Trazemos ao leitor deste blog o texto de Mário de Andrade publicado na revista Klaxon como parte da celebração do centenário do filme clássico de Chaplin.
O garoto por Charlie Chaplin é bem uma das obras primas mais completas da modernidade para que sobre ele insista mais uma vez a irrequieta petulância de KLAXON. Celina Arnauld, pelo último número fora de série da Action, comentando o fim com bastante clarividência, denuncia-lhe dois senões: o sonho e a anedota da mulher abandonada que por sua vez abandona o filho. Talvez haja alguma razão no segundo defeito apontado. Efetivamente o caso cheira um pouco a sub-literatura. O que nos indignou foi a poetisa de Poit de Mire criticar o sonho de Carlito. Eis como o percebe: "Mas Carlito poeta sonha mal. O sonho objetivado no film choca como alguns versos de Casimiro Delavigne intercaladas às Illuminations de Rimbaud. Em vez de anjos alados e barrocos, deveria simplesmente mostrar-nos pierrots enfarinhados ou ainda outra cousa e seu fim conservar-se-ia puro. Mas quantos poemas ruins têm os maiores poetas!"

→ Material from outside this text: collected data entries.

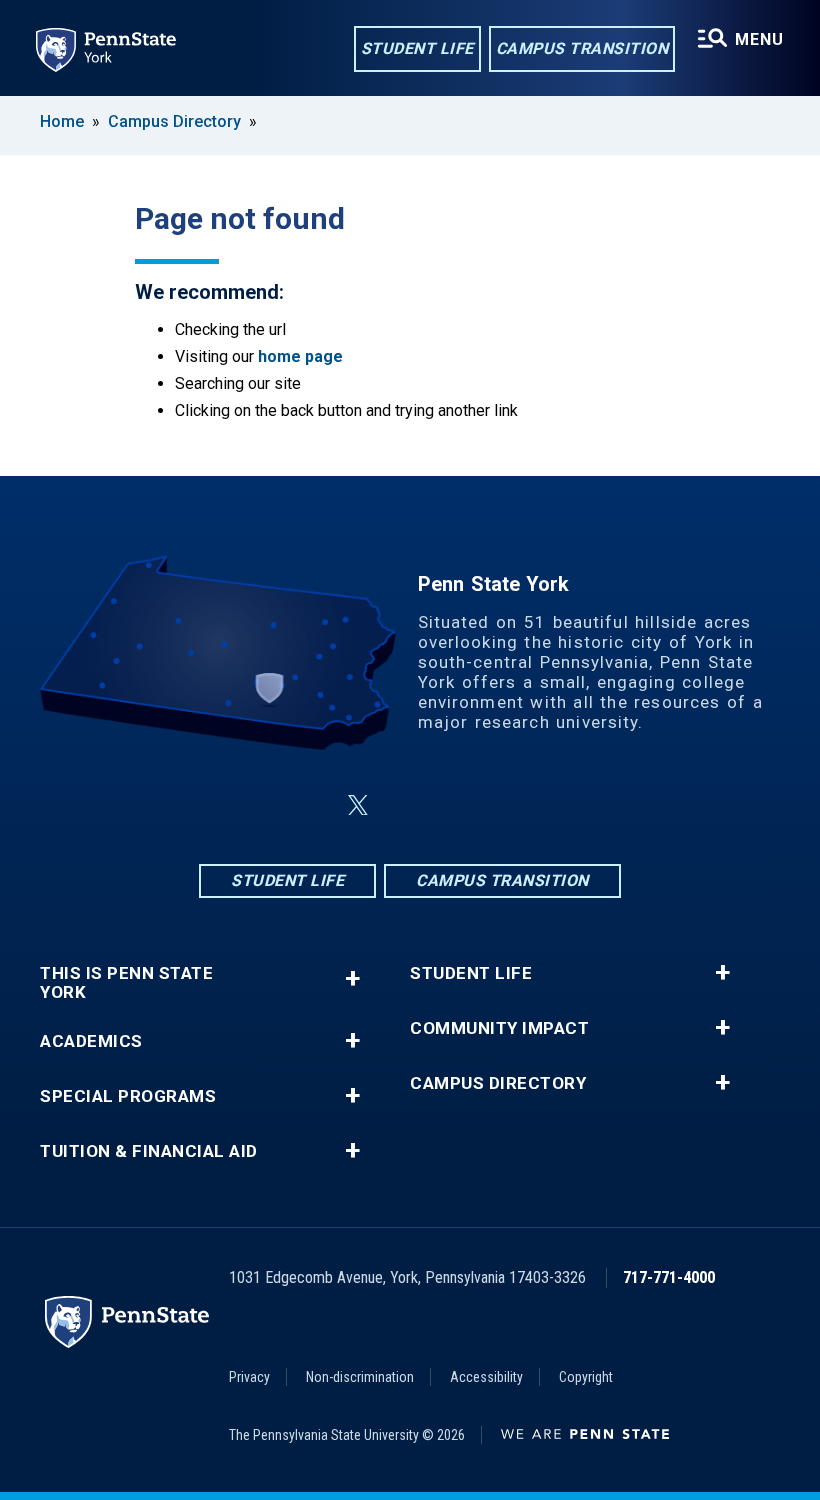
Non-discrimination (360, 1377)
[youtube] (510, 805)
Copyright (586, 1377)
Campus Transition (582, 48)
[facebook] (310, 805)
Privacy (249, 1377)
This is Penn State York (126, 983)
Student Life (417, 48)
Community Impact (499, 1028)
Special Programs (128, 1096)
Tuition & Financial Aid (149, 1151)
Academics (91, 1041)
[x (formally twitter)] (358, 805)
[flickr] (458, 805)
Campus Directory (174, 121)
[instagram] (406, 805)
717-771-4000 (669, 1277)
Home (62, 121)
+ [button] (352, 978)
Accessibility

Felizmente não se trata d'um mau poema. O sonho é justo uma das páginas mais formidáveis de O garoto. Vejamos: Carlito é o maltrapilho e o ridículo. Mas tem pretensões ao amor e à elegância. Tem uma instrução (seria melhor dizer conhecimentos) superficial ou desordenada, feita de retalhos, colhidos aqui e além nas correrias de aventura.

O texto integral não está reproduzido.